You may need to lay people off. You may need to let them go for poor performance. You may need to deliver bad news after bad news around compensation. You may need to deny promotion to someone who is ambitious but is not capable of executing at the next level. You do these things as a leader that you would not do to people in your personal life because this is work; they are not your family. At the end of the day, though, you will always come back to the universal obligation of all leaders no matter the context and that is to uphold the principles of a humane environment. Your people’s time with you may be limited but that time, no matter its duration, must not be characterized by fear.
Getting from here to there
Maintaining a humane workplace does not make you a stellar leader. Stellar leaders do this in addition to inspiring their people, defining vision, scoping out the path ahead and building talent, just to get started. No, maintaining a humane workplace is the bare minimum. Yet humane workplaces, like Kent Beck’s Forest, require significant upkeep. This is one of those places where the bare minimum is very hard to achieve and so it isn’t surprising that organizations above a certain size frequently turn into fear swamps.
If building a humane workplace from scratch feels hard, rebuilding one from a fearful workplace feels impossible.

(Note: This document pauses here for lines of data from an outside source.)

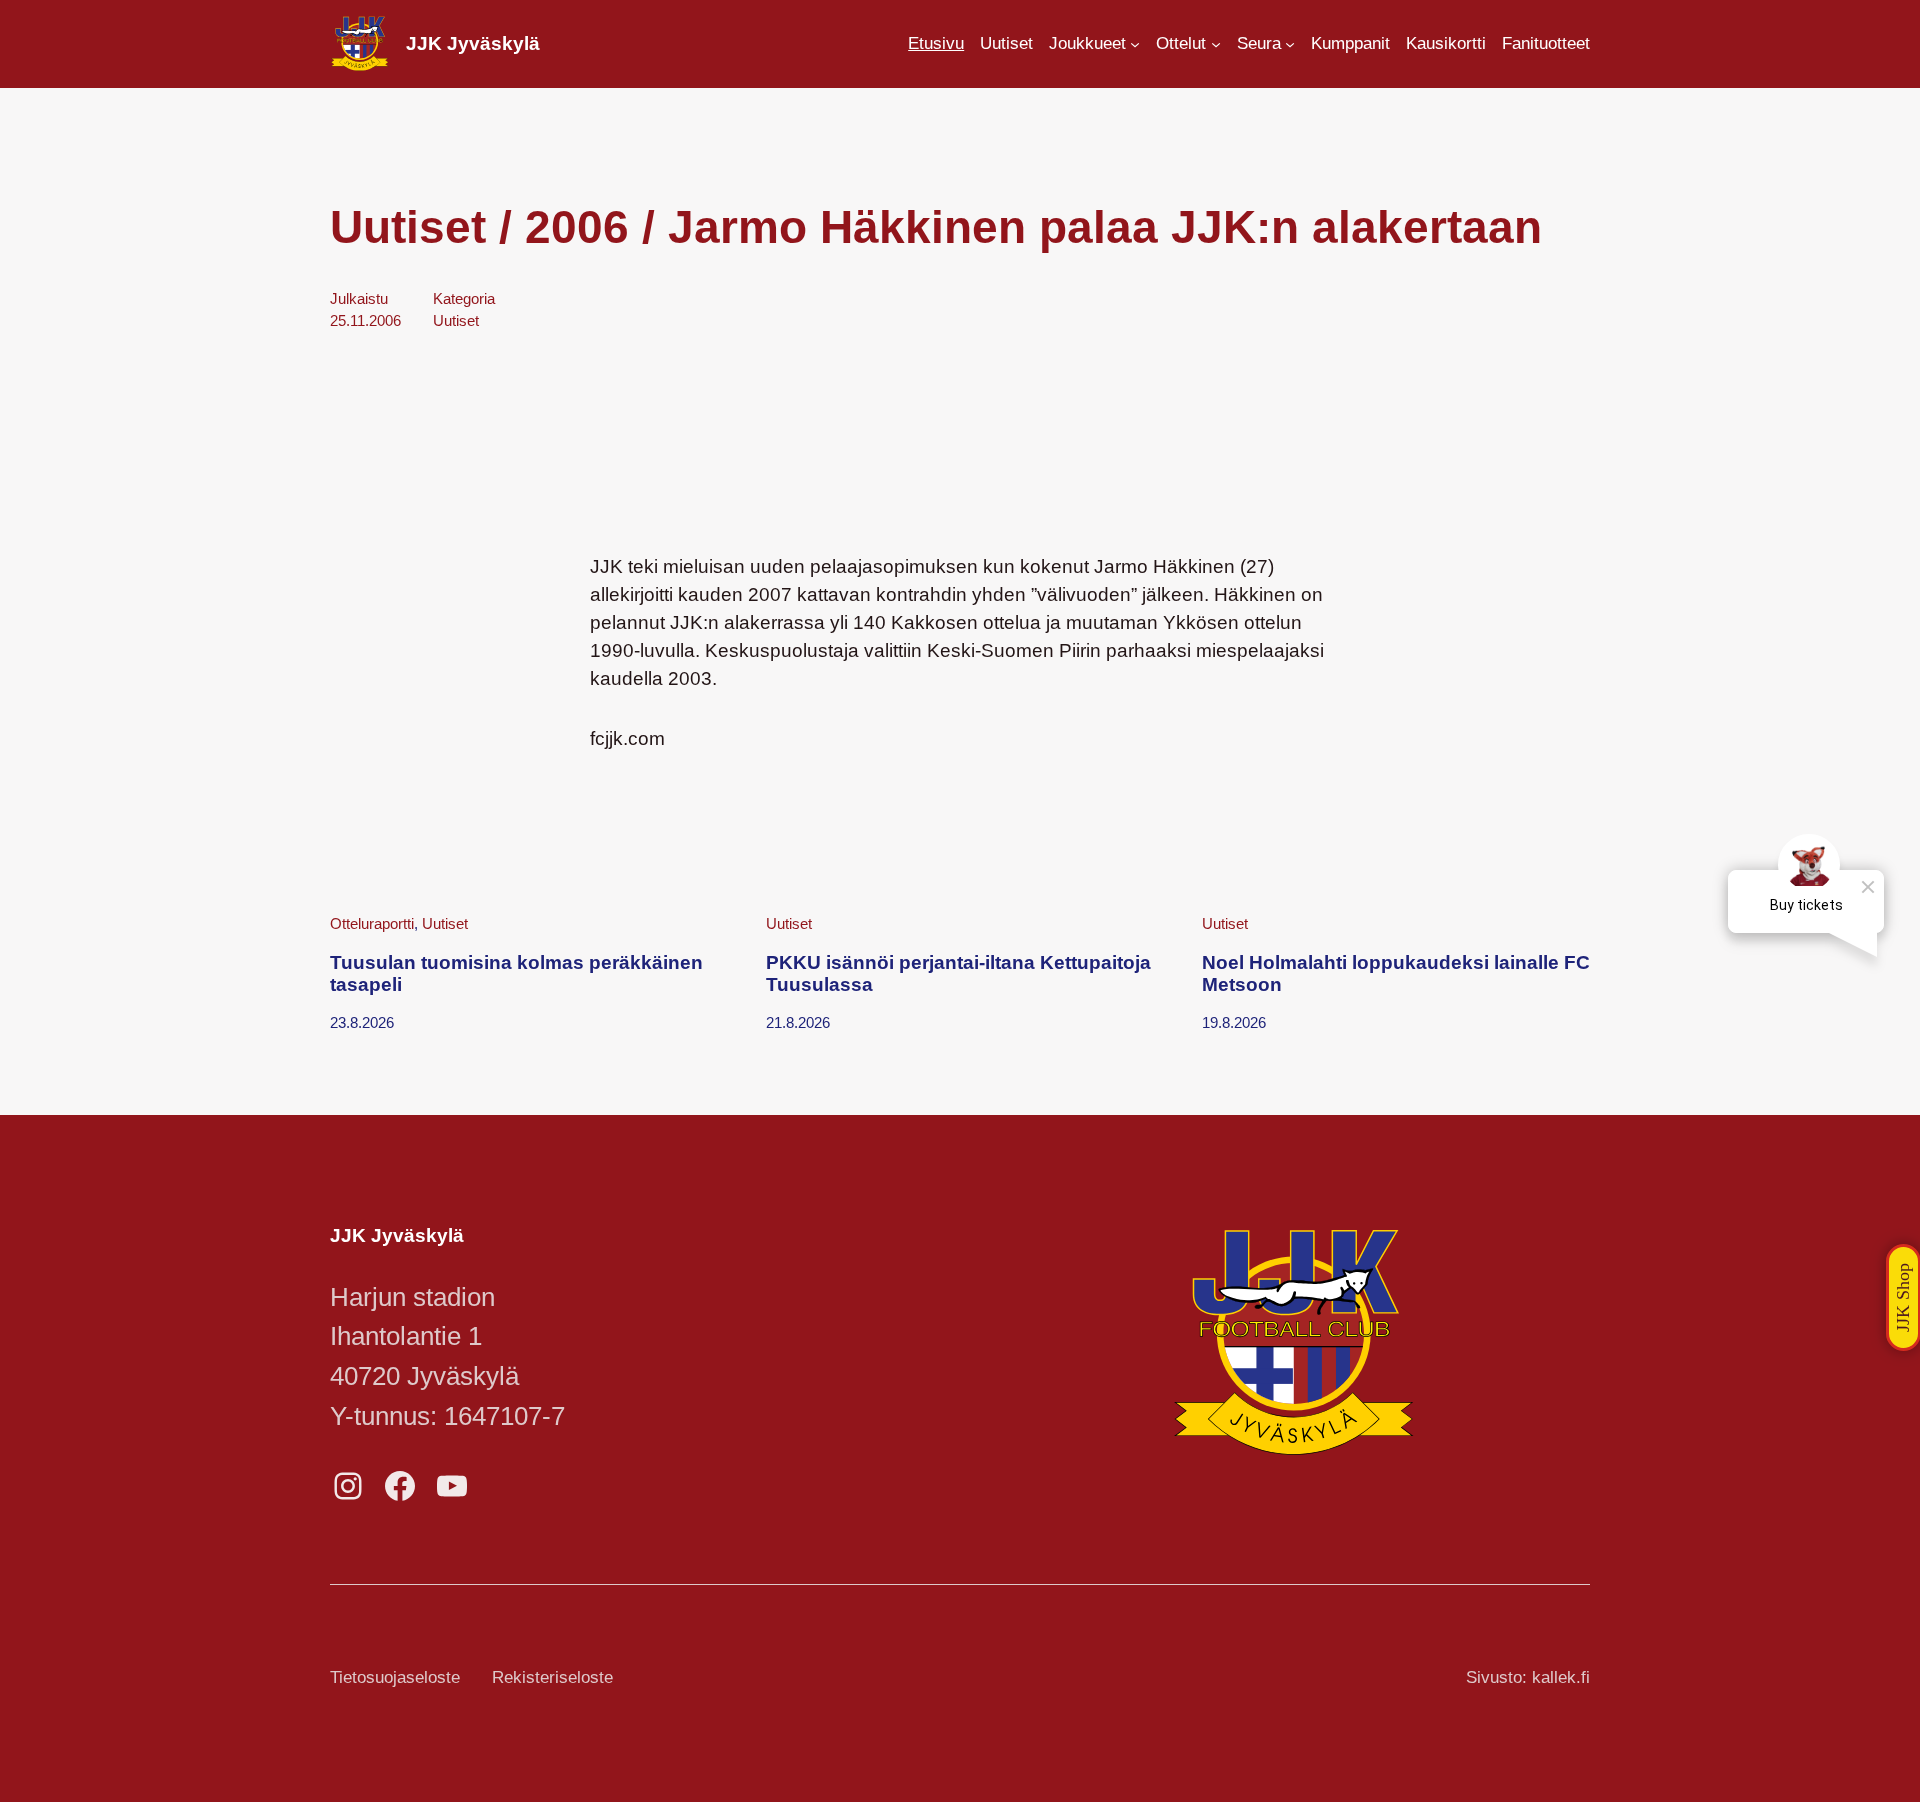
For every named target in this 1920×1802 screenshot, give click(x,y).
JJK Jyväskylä (473, 43)
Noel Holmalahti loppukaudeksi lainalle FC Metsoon (1396, 973)
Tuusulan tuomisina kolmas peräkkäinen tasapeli (516, 973)
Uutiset (456, 320)
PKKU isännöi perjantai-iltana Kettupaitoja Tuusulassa (958, 973)
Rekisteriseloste (552, 1677)
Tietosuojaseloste (395, 1677)
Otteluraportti (372, 923)
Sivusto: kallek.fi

Put one foot in front of the other. Start with regular skip level one-on-ones and be patient; it will take awhile for your folks to feel safe with you.

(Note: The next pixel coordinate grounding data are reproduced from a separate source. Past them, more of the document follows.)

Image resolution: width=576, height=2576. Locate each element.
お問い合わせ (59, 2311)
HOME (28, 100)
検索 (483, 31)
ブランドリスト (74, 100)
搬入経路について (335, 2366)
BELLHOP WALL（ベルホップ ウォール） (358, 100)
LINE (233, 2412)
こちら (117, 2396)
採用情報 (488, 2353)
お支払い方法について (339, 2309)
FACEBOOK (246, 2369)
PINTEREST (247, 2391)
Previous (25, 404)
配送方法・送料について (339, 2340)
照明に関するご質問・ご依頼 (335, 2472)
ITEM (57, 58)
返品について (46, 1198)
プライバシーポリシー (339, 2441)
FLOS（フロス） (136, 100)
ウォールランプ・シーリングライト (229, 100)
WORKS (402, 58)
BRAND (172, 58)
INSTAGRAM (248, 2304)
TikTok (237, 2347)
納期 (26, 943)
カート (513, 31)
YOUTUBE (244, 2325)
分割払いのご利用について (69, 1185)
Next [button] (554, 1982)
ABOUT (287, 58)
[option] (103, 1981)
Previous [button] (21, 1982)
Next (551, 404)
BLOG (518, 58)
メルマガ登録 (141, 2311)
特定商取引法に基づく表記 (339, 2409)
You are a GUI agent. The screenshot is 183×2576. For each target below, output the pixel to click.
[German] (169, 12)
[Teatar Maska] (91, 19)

Managers are key. Be intentional in how you hire/promote, train, grow and support them. Select people who are aligned with the principles set forth in the Etsy essay. Rout out bad managers.
Teach everyone, ICs, yourself and everyone in between, to give and receive kind and effective feedback. Crack open your copy of Radical Candor and roll out the practices outlined there.
Think critically about how your organization and its budget are structured. Do they promote collaboration or competition? How about your performance review process?
If nothing else, know what a fearful floor or team meeting sounds like and then concentrate your time there.
Closing thoughts
Courage belongs in your company values. It allows your people and your company to accomplish great things. Pay close attention, though, to how you are using it. Are you preparing to launch a rocket ship or are you applying yet another strip of tape to a fearful organization?
Humane workplaces are everyone’s responsibility. There was more I could and should have done as an IC and manager at Big Bank and I regret those lost opportunities. If you are the leader, though, the buck stops with you. It may be tempting these days, with the job market in your favor and layoffs in full swing, to invest less in your culture. If anything, though, your moral obligation to maintain a humane workplace is that much greater when your employees have nowhere to go. Work hard to make it happen.
This point probably would benefit from a writeup. It’s not that any one engineer was the only person on a project. It’s that they were the only person on the project from their team. Each of us worked with at least two other people from other team. These cross collaborators felt more like team than one’s actual team did.